*** Document

Robertson likes to spend his time
"daydreaming about what he calls a “pristine earth”: a world where nothing gets in the way of nature or the hunters who lovingly maintain it. No cities. No buildings. No highways."
says Drew Magary in a GC magazine interview. But he also hates sinners and takes the Christian Bible as the standard of morality for the world, or at least the nastier parts favored by the Christian Right. That's where we part company. He's a gracious gentleman, says Magary and he doesn't like swearing or any of the other things Bible thumpers insist God doesn't like either, like people who don't subscribe to current, Christian Right sexual prohibitions. Like the loathsome 'Reverend' Phelps's God, Robertson's god damns homosexuals and assorted other non-conformists.
“Don’t be deceived. Neither the adulterers, the idolaters, the male prostitutes, the homosexual offenders, the greedy, the drunkards, the slanderers, the swindlers—they won’t inherit the kingdom of God. Don’t deceive yourself. It’s not right.”
he says peremptorily and without regard to empiricism. Fox News and the extremists in it's orbit can hardly fail to come to his defense because impediments to religious authoritarianism attract them more than the Robertson's duck calls draw ducks to your blind. Now of course anything Fox Condemns, anyone Sarah Palin supports ordinarily demands my opposition, but I have to ask myself, should a man be fired for expressing his opinions because we don't like them?
That's not so easy to be sure about. If Fox had fired someone for an opinion, for saying their position was "just wrong," I wouldn't hesitate to make it slime time for Fox, so I have to question Robertson's suspension. After all, his opinion is that one never judges people but leaves it to God to sort out. He believes in redemption as much as he believes that legal behavior that hurts no one can be "just wrong."
I have no way of knowing whether his contract with A&E stipulated that he make no controversial statements, no expostulations on his religious beliefs, but lacking that, I have to wonder about silencing people for "moral" reasons no matter who does it. Certainly a network has the right to air or not to air any content, but it's not about the content of Duck Dynasty, but about the opinions expressed elsewhere.
Some small voice still continues to ask me something the ACLU is asked all the time: are we attacking our own freedom when we curtail anyone's ability to say what "we just know" are ignorant, nasty and disgusting things?

******

Set task =
Please decide whether each statement agrees with the piece on Robertson, answering yes or no and quoting the words from it that settle the matter. 1. Magary calls Robertson a gracious gentleman. 2. The writer knows that Robertson's contract with A&E barred him from controversial statements. 3. Magary's interview appeared in a newspaper. The data that comes next was taken from a different source.

*** Data extract

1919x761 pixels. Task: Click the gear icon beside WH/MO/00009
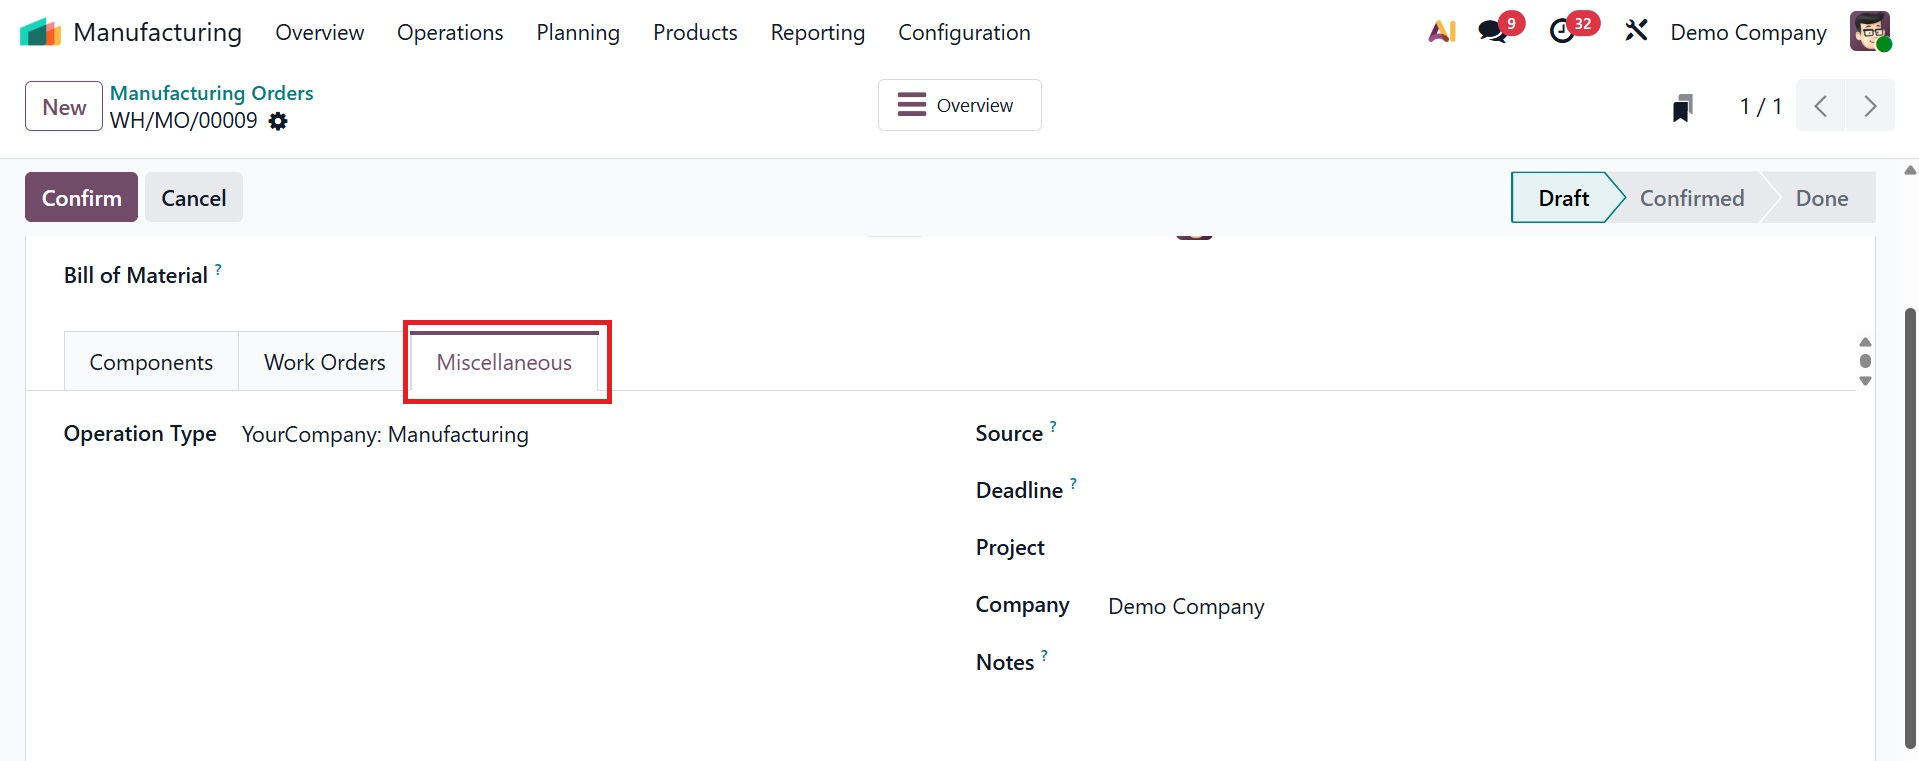coord(278,121)

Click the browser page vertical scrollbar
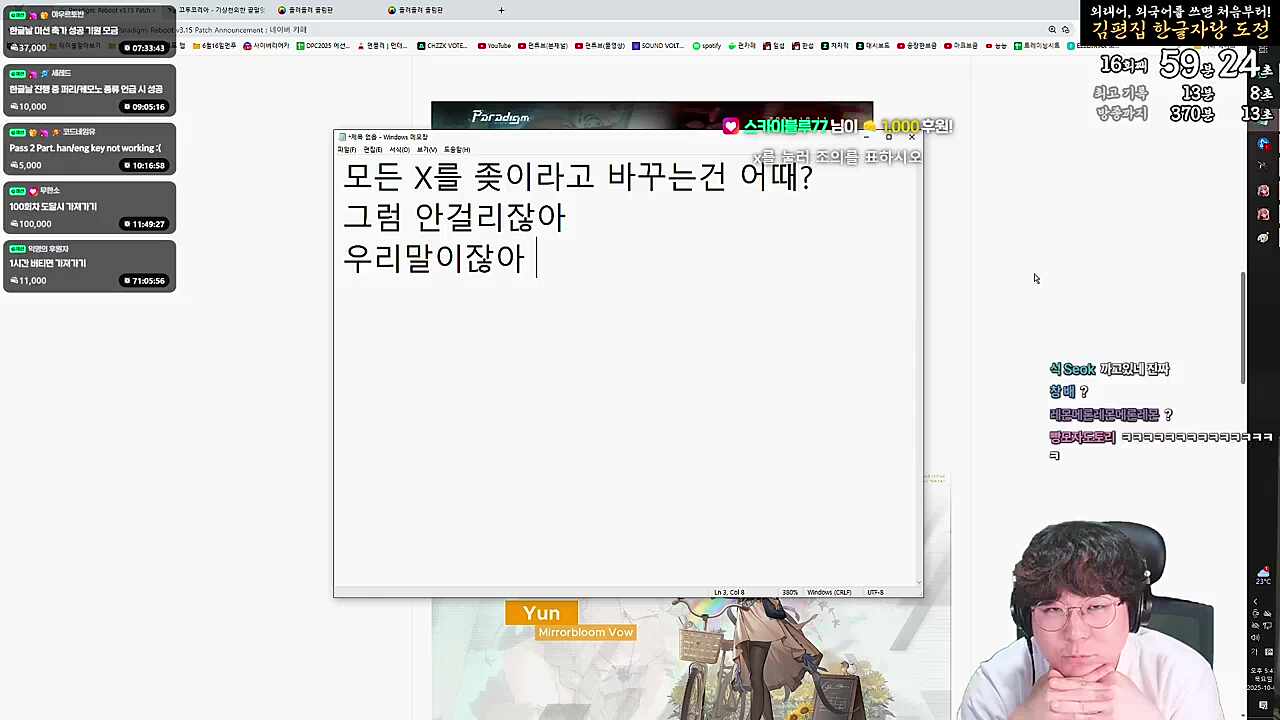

******

Response to this task =
1. Yes: "He's a gracious gentleman, says Magary"
2. No: "I have no way of knowing whether his contract with A&E stipulated that he make no controversial statements"
3. No: "in a GC magazine interview"